Task requirements =>
1. Repeat the passage of the Women's March article from "The experiences of" to "woman in Hawaii.", switching "Facebook" to "Twitter".
2. In the Women's March article, how much did Busch-Vogel pay to reserve the buses?

* Start Quoted text *

Allison Busch-Vogel, a lawyer and mom of three in South Orange, New Jersey, was so devastated by Donald Trump’s victory and Hillary Clinton’s defeat in the presidential race, she couldn’t get herself to work for three days after the election.
Then, the weekend after the election, she learned that planning was underway for a women’s march in Washington.
“I said, ‘Oh, my God. I need to do this.’ This will be where I put my energies so that I can start to heal from this awful sense of dread,” said Busch-Vogel, who helped organize two national marches more than 20 years ago while working for the National Organization for Women.
At first, she thought she would just book a room for herself, but then, while on a walk, she decided to think bigger. She called and ordered a bus.
“I bet I’ll be able to fill it,” she remembers thinking. “And then by the end of that afternoon, I said, ‘You know what, I’m going to pay for and order four buses, and I bet I can fill them.’ ”
After forking over $800 to reserve the buses, she emailed two friends, telling them about the idea and asking for their help. One of those friends is Patricia Canning, a former management consultant and mother of two, also in South Orange.
“Without having much information, without knowing any details, Allison … said, ‘let’s organize,’ ” Canning said. “And honestly, we sent out email messages, and … seven hours later, we had four buses full.”
They have since gotten “march swag” in the form of special purple and white scarves featuring the name of the march and $2,100 worth of transit cards, which will be needed for travel across the city.
“It’s been a huge undertaking when I work full-time and it’s actually my daughter’s bat mitzvah in a couple of weeks,” Busch-Vogel said with a laugh. “But it’s been a good channeling of the feeling.”
The experiences of Busch-Vogel and Canning, and their fellow organizer Marietta Zacker, mirror the stories of numerous other women across the country. Angry, frustrated and distraught about the election results and the future of the country, they immediately committed to attending an event that started as a single idea on Facebook from a woman in Hawaii.
It got a formal title — the Women’s March on Washington — and could bring 200,000 women to the nation’s capital on Saturday, the day after Trump is sworn in as the 45th president of the United States. Solidarity marches are also expected in cities across the country and around the world.
In conversations with nearly a dozen women who are attending, including a women’s studies’ historian and a 14-year-old high school freshman, I heard a number of familiar themes about why women are going and what they hope to accomplish: They want to mobilize women, end complacency surrounding women’s rights and encourage a level of activism not seen since the women’s movement of the 1970s.

* End Quoted text *
* Start Data provided *

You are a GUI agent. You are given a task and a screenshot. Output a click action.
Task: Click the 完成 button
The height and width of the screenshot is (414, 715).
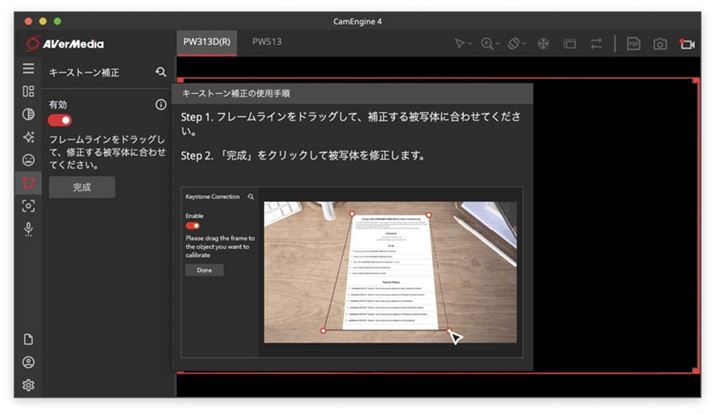click(82, 187)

* End Data provided *

Answers to each task =>
1.
The experiences of Busch-Vogel and Canning, and their fellow organizer Marietta Zacker, mirror the stories of numerous other women across the country. Angry, frustrated and distraught about the election results and the future of the country, they immediately committed to attending an event that started as a single idea on Twitter from a woman in Hawaii.

2. $800